In another count of the indictment she is charged with being “an adept in all sorts of crimes.” One of these “crimes” is, that on the evening of the famous banquet to the Garde du Corps, and the Regiment de Flanders, in the Opera House at Versailles, she, with the King and a numerous and brilliant following, had passed between the lines of tables, distributing white cockades to the officers and encouraging them to trample the national or tri-coloured cockade under foot.

“Prisoner,” thunders the President, “were you there when the band played the air, ‘Oh, Richard, oh mon Roi’?”

“I do not recollect,” replies the Queen.

“Were you there when the toast of ‘The Nation’ was proposed and refused?”

“I do not think that I was.”

“Did not your husband read his speech to the representatives to you half-an-hour before he delivered it?”

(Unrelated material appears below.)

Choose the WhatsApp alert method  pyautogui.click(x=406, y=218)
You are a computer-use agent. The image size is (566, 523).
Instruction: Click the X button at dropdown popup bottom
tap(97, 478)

“My husband had great confidence in me, and that made him read his speech to me; but I made no observations.”

Fancy cutting a poor woman’s head off because her husband read her a speech which he was about to deliver in public! Does Mr. Gladstone, does Lord Randolph Churchill, does Sir William Harcourt, I wonder, ever favour the domestic circle with such “fore-lectures” as Dr. Furnival might call them?

A remarkable witness against Marie Antoinette is a ruffian named Roussillon, who deposes that on the fatal Tenth of August when the Tuileries was stormed by the mob, he saw under the Queen’s bed a number of empty wine-bottles, “from which,” adds Roussillon, “I concluded that she had herself distributed wine to the Swiss soldiers, that these wretches in their intoxication might assassinate the people.”